The Only *Analog* Deep Learning Processors (And Why Bother?)

From 2007 to 2011, my startup Lyric Semiconductor, Inc., funded by a combination of DARPA and venture capital, created the first (and so far the only) commercial analog deep learning processor. 440,000 analog transistors did the work of a 30,000,000 digital transistors, providing 10x better Joules/Ops power compared to a digital tensor processing core. This analog tensor processing core was designed as a “plug and play” IP block for use within our digital deep learning microchips. (See this post about our overall deep learning processor architecture.)

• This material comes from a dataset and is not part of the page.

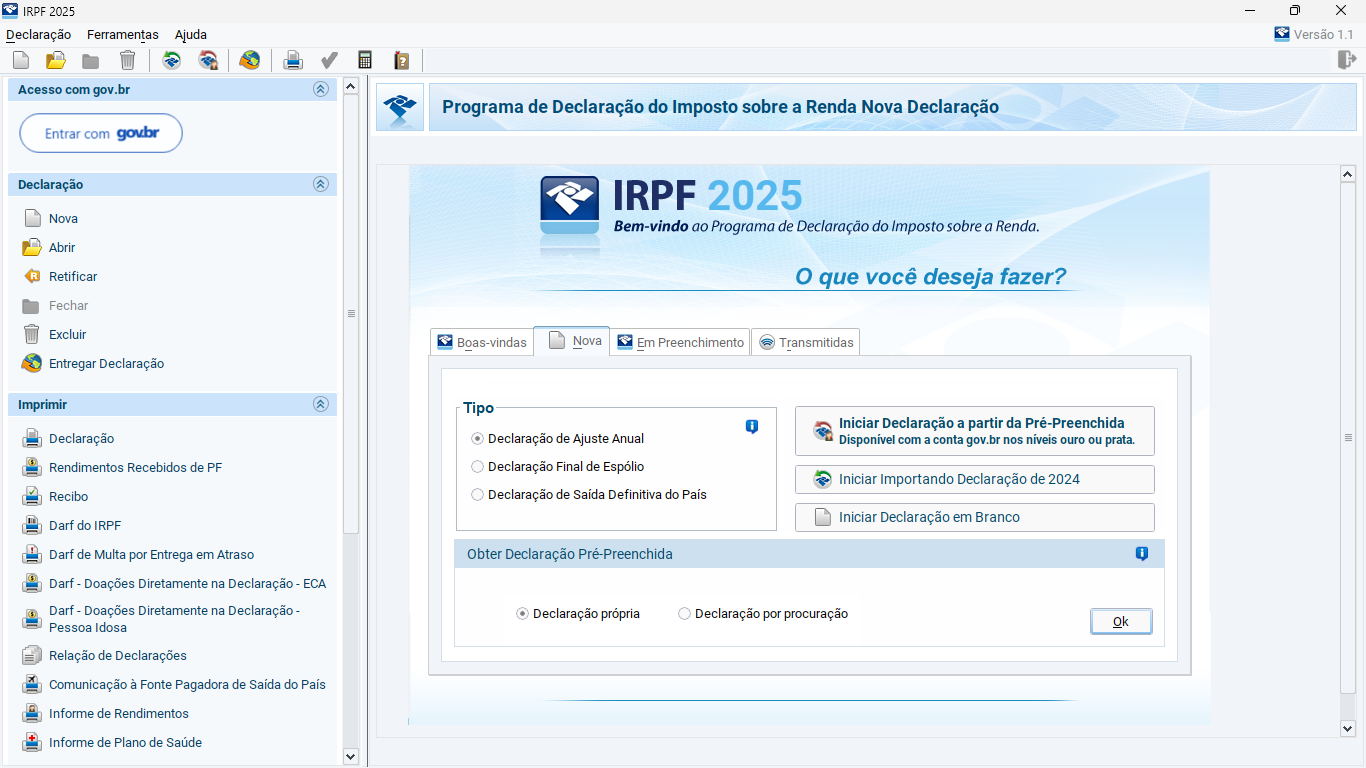Switch to the Em Preenchimento tab
Viewport: 1366px width, 768px height.
pos(681,342)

We published in ACM¹. We also patented early explorations at MIT², the analog computing unit architecture³, analog storage⁴, factor/tensor operations⁵, error reduction of analog processing circuits⁶, and I/O⁷, research on stochastic spiking circuits⁸. We used the terms “factor” and “tensors” interchangeably⁹.

Our startup was acquired by ADI, the largest analog/mixed-signal semiconductor company in the US, and became the new machine learning/AI chipset division¹⁰. Our work also inspired further DARPA work on analog computing¹¹.

There was also significant press coverage: Wired¹², The Register¹³, Reuters¹⁴, The Flash Memory Summit¹⁵, Phys Org¹⁶, The Bulletin¹⁷, Chip Estimate¹⁸, KD Nuggets¹⁹.

The main innovation involved taking advantage of the fact that weights and activations in deep learning models can be represented by (quantized into) 8-bit numbers without causing any issues.

The noise we observed in our circuits, was about 128th of our 1.8V power supply, so we could essentially replace a 7-wire digital bus with a single wire carrying analog current. (In practice we used a differential pair – 2 wires – to represent our analog value more robustly.)

Dropping from seven wires to two wires doesn’t seem like a big enough win to justify the effort of designing analog circuits? Furthermore, the win gets even slimmer if you have decided you can quantize your weights and activations down to two bits. In that case we simply replaced two digital wires with two analog wires! So why bother?

The real win (about 10x in ops per Joule) came from two things:

You get to use fewer transistors in the multiply accumulate. Instead of a few thousand digital transistors needed to multiply two 8-bit numbers, we could use just 6 transistors. 500x fewer! A 2-bit multiply-accumulate would still require around 100 digital transistors. This is still a 16x win in transistor count for the analog version!
Less intense switching provided significant additional advantage. On average our analog wires were not switching between 0 and 1, they were varying between intermediate current values.

In the digital version, switching our wires from 1.8V to 0V and back again dissipates the majority of power in our processor. On any given digital wire, this happens about half of the times that the processor’s clock ticks.

By contrast, in the analog version, because of the statistical distribution of weights and activations around 0, on average the currents in our analog wires did not change values nearly as much.

Would all of this still work in a modern 1nm semiconductor chips? One would have to try it to find out for certain, but it’s fairly likely to still work. If the noise floor in chips have not changed very significantly, then dropping the power supply from 1.8V to 0.5V would still provide us with 5 bits of analog resolution to represent weights and activations. 5-bits should still be adequate for today’s deep learning quantization.

In 2010, a small % of the world’s computing workloads involved deep learning. Today deep learning work loads are becoming a driver for global energy consumption. There is talk of deep learning compute consuming the equivalent of dozens of Manhattans. Even less than a 10x win matters even more today than it did then. In addition, we are increasingly interested in deep learning chips within our portable devices, where again a 5-10x could be the difference between an incredibly smart phone and a smart phone of only middling intelligence.